For the next step, Ferriss then applies a 80/20 rule to identify the top 20% of things on his list that makes him the happiest and most satisfied.
This will be different for each person.
Other than spending time with friends and on holiday, the positives for me were the times I felt I'd achieved something or challenged myself. I changed jobs and finally started wearing contact lenses. Early in the year, I chaired some live, albeit virtual, events.
Apply the same 80/20 rule to the negatives. For me, these were the times where I'd said yes to something for the sake of doing it. Or times when I was stressed because I was unorganized or felt like I was missing things.
The final but most important step ...
Schedule, prepay, or book as many of the positive things as possible. This is so that they're in the diary or at the very least, you have set time aside for them.
"It's not real in my experience until it's scheduled," Ferriss said in the podcast.
I already had some holidays scheduled with friends, but I signed up for a half-marathon in April and started some groups to organize some events I've been meaning to do later in the year.
Then with the real negatives, create a not-to-do list and put it somewhere visible. These are the things you're going to try and avoid during the year.
For me, this was generally a reminder that it's OK to say no to some things and to avoid feeling like I need to be constantly working.

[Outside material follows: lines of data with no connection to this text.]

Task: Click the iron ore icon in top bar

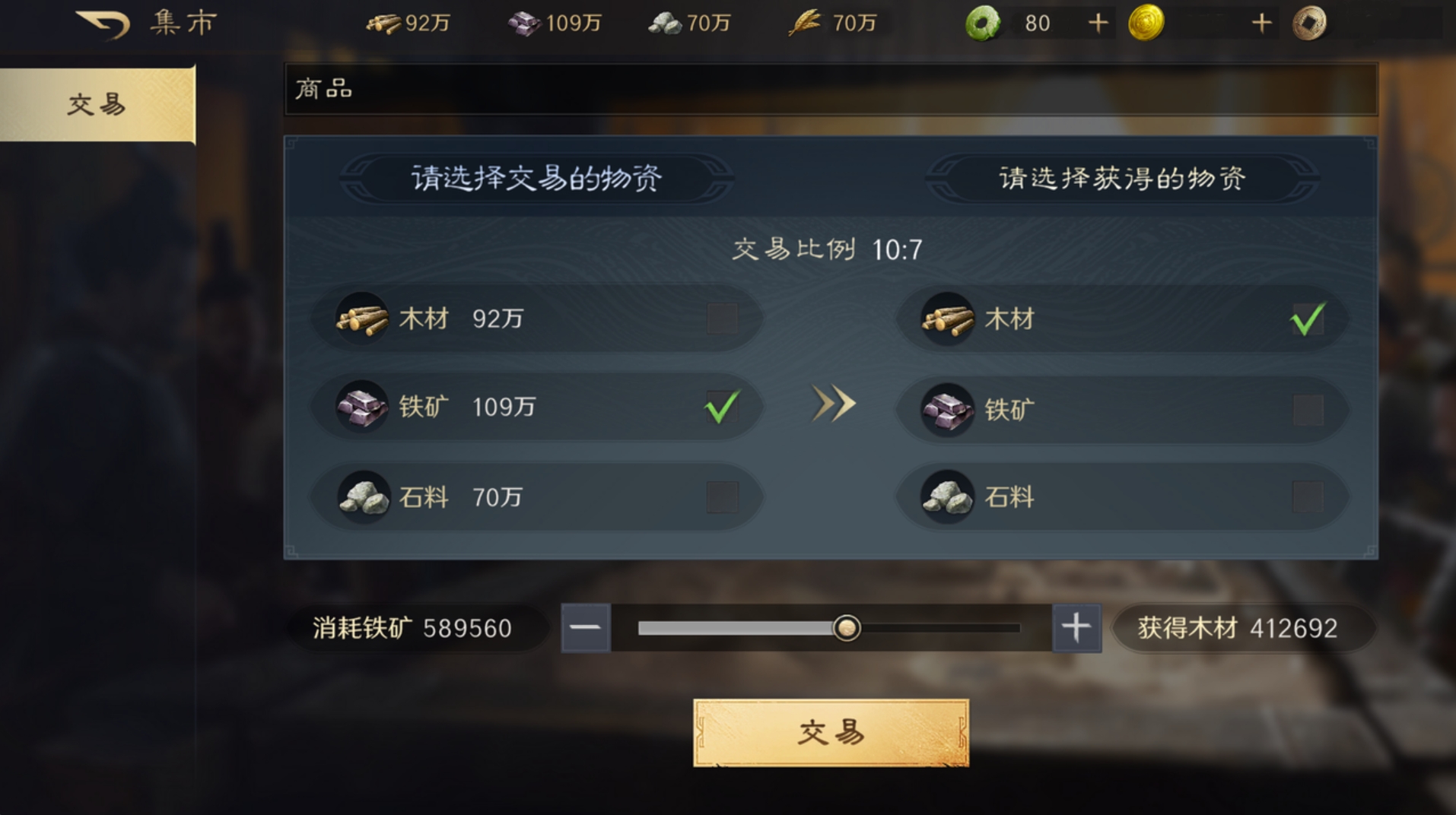Action: point(525,24)
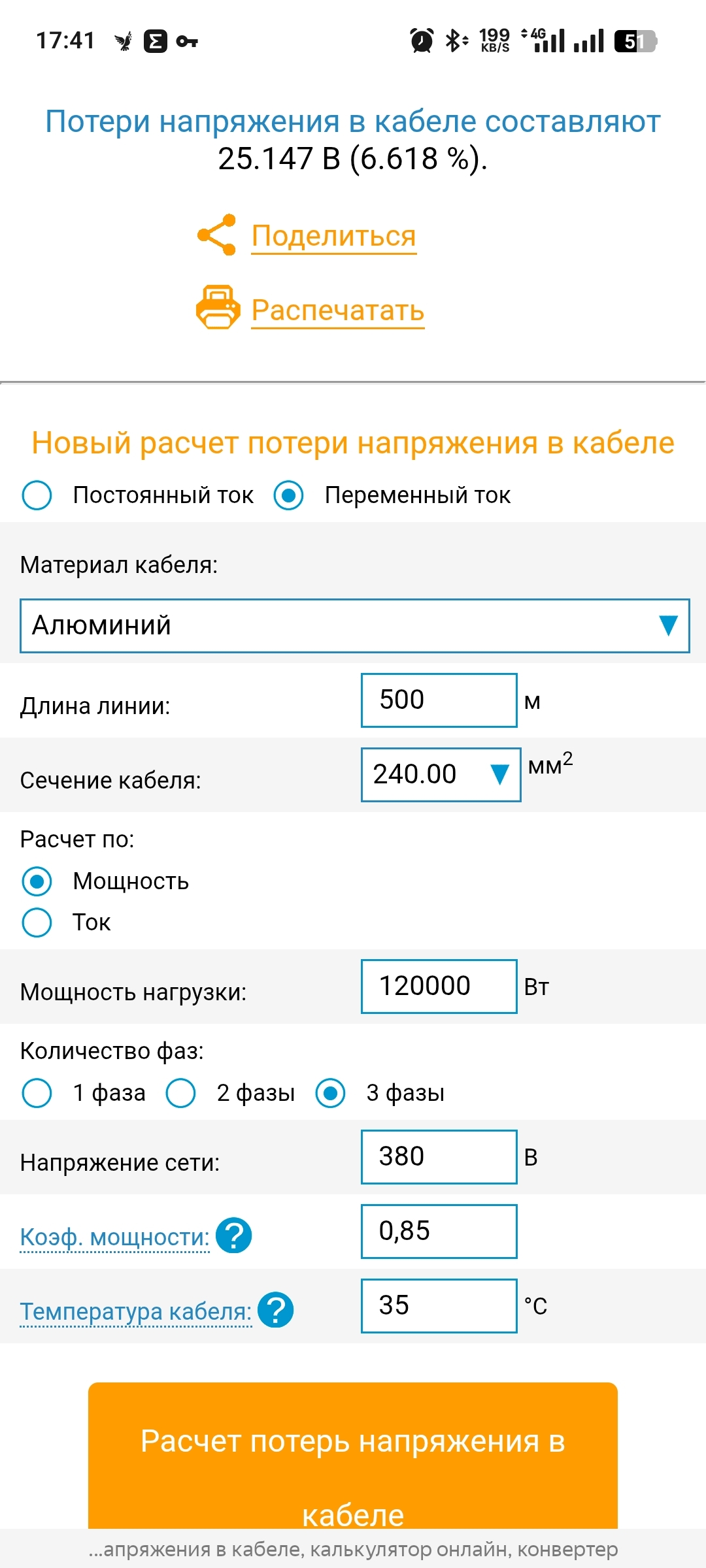The height and width of the screenshot is (1568, 706).
Task: Tap the orange printer icon
Action: click(x=217, y=307)
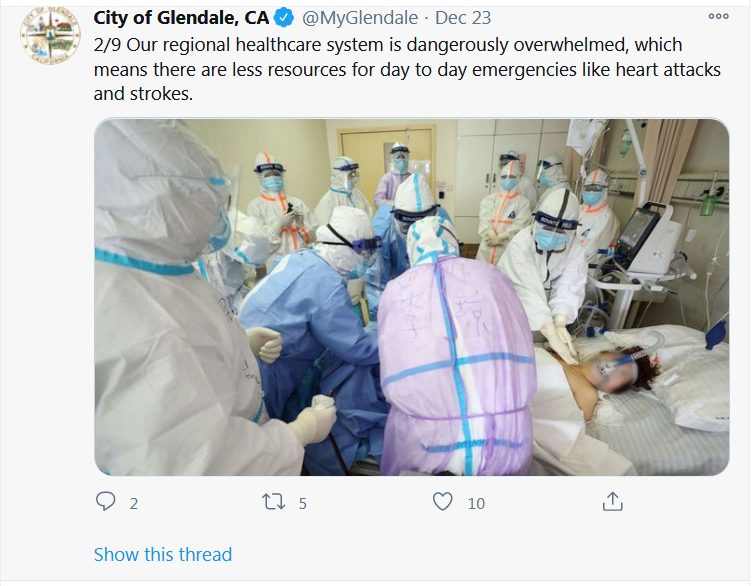Click the tweet text about healthcare system
Image resolution: width=754 pixels, height=586 pixels.
407,69
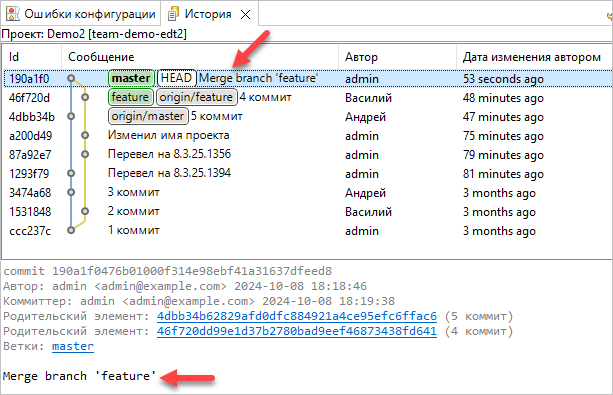Select the master branch label
Viewport: 613px width, 395px height.
coord(131,78)
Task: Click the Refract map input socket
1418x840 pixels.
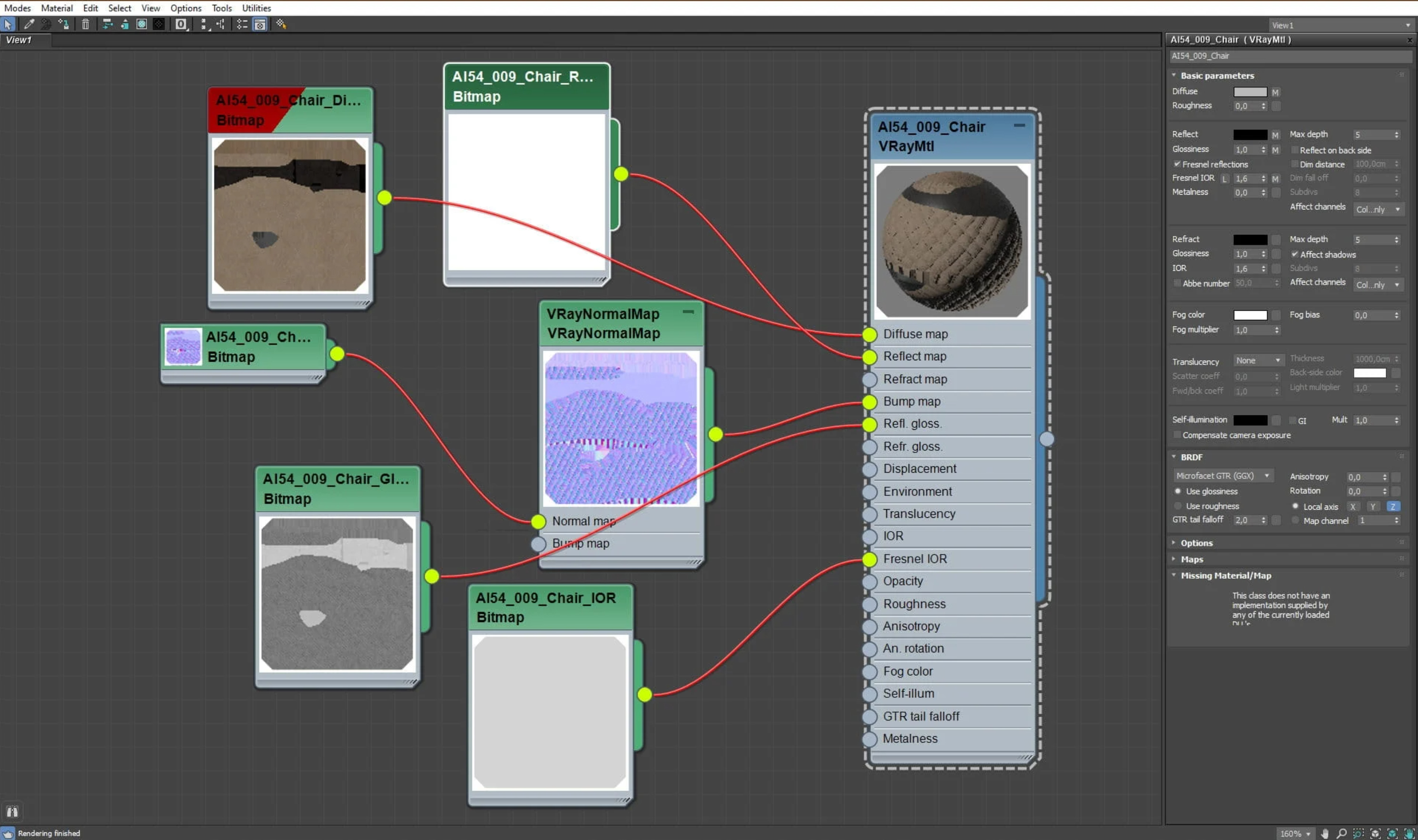Action: click(870, 379)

"It's not enough to simply remove the negative. That creates a void and the void will be filled by all sorts of noise and other people will decide your schedule for you,'' Ferriss added. He recommended being proactive about putting things in your calendar.
So far, it's worked ...
I've been meaning to sign up for a half marathon for months, but continually put it off. Now it's in the diary.
This doesn't fill a whole year and I can already see that it could be easy to lose momentum unless I'm disciplined. I believe it'll be more effective over a shorter period of time, like six months, or even four.
There are some things that I'd like to book, but I simply can't yet. However, it's a start and certainly better than my usual approach.
I'll write an update in a year's time to see how well I do. Writing in a diary is one thing but sticking to those plans are another thing entirely.